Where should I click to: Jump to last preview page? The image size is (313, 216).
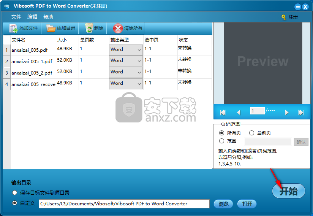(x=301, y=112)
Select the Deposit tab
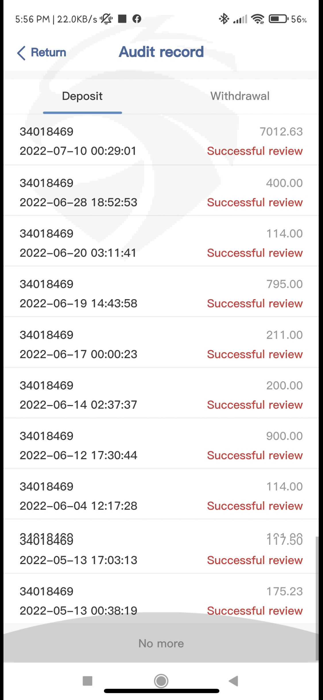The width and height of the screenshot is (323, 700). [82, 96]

* * *

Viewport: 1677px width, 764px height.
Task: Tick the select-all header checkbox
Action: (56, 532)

# Written problem
Copy out the lines of the records word for word, starting with the line that contains "Viewport: 1677px width, 764px height." and ending after the line that contains "Action: (56, 532)".

# Solution to the exercise
Viewport: 1677px width, 764px height.
Task: Tick the select-all header checkbox
Action: (56, 532)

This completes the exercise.